### WHAT YOU NEED TO DO
Carry over every entry exactly as it appears in the records.

Dataset entries:
* * * * * * * * *
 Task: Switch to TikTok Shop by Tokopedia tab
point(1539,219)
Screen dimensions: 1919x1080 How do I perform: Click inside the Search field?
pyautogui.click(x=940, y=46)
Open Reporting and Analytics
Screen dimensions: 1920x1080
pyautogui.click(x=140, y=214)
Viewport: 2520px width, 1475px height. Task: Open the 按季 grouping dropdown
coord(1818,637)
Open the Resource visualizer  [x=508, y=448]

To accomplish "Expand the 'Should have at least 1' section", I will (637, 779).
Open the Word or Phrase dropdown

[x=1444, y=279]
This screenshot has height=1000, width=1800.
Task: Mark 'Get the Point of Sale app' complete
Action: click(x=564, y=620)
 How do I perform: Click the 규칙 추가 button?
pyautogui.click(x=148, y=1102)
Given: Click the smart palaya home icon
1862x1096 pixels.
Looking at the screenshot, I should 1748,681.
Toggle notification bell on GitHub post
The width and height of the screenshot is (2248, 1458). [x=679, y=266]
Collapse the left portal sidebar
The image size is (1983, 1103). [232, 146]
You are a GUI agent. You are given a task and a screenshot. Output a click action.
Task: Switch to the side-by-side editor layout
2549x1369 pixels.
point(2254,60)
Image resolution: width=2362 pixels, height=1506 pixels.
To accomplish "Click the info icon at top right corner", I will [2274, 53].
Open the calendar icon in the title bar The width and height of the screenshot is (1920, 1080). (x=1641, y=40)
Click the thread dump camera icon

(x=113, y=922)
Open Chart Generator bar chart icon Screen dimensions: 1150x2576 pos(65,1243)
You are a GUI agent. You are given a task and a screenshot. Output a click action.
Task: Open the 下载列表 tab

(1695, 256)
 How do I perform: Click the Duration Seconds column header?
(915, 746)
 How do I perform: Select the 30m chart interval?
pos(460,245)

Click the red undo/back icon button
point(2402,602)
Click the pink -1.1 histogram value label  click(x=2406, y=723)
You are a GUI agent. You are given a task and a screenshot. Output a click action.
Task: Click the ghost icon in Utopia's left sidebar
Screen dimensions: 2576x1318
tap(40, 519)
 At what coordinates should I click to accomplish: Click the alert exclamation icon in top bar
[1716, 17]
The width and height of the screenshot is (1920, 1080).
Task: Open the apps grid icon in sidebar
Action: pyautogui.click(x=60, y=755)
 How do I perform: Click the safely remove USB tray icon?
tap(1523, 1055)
* * * * * * * * *
### RESPONSE TO THIS TASK
 Task: Switch to TikTok Shop by Tokopedia tab
point(1539,219)
Screen dimensions: 1919x1080 How do I perform: Click inside the Search field?
pyautogui.click(x=940, y=46)
Open Reporting and Analytics
Screen dimensions: 1920x1080
pyautogui.click(x=140, y=214)
Viewport: 2520px width, 1475px height. Task: Open the 按季 grouping dropdown
coord(1818,637)
Open the Resource visualizer  [x=508, y=448]

To accomplish "Expand the 'Should have at least 1' section", I will (637, 779).
Open the Word or Phrase dropdown

[x=1444, y=279]
This screenshot has height=1000, width=1800.
Task: Mark 'Get the Point of Sale app' complete
Action: click(x=564, y=620)
 How do I perform: Click the 규칙 추가 button?
pyautogui.click(x=148, y=1102)
Given: Click the smart palaya home icon
1862x1096 pixels.
Looking at the screenshot, I should 1748,681.
Toggle notification bell on GitHub post
The width and height of the screenshot is (2248, 1458). [x=679, y=266]
Collapse the left portal sidebar
The image size is (1983, 1103). [232, 146]
You are a GUI agent. You are given a task and a screenshot. Output a click action.
Task: Switch to the side-by-side editor layout
2549x1369 pixels.
point(2254,60)
Image resolution: width=2362 pixels, height=1506 pixels.
To accomplish "Click the info icon at top right corner", I will [2274, 53].
Open the calendar icon in the title bar The width and height of the screenshot is (1920, 1080). (x=1641, y=40)
Click the thread dump camera icon

(x=113, y=922)
Open Chart Generator bar chart icon Screen dimensions: 1150x2576 pos(65,1243)
You are a GUI agent. You are given a task and a screenshot. Output a click action.
Task: Open the 下载列表 tab

(1695, 256)
 How do I perform: Click the Duration Seconds column header?
(915, 746)
 How do I perform: Select the 30m chart interval?
pos(460,245)

Click the red undo/back icon button
point(2402,602)
Click the pink -1.1 histogram value label  click(x=2406, y=723)
You are a GUI agent. You are given a task and a screenshot. Output a click action.
Task: Click the ghost icon in Utopia's left sidebar
Screen dimensions: 2576x1318
tap(40, 519)
 At what coordinates should I click to accomplish: Click the alert exclamation icon in top bar
[1716, 17]
The width and height of the screenshot is (1920, 1080).
Task: Open the apps grid icon in sidebar
Action: pyautogui.click(x=60, y=755)
 How do I perform: Click the safely remove USB tray icon?
tap(1523, 1055)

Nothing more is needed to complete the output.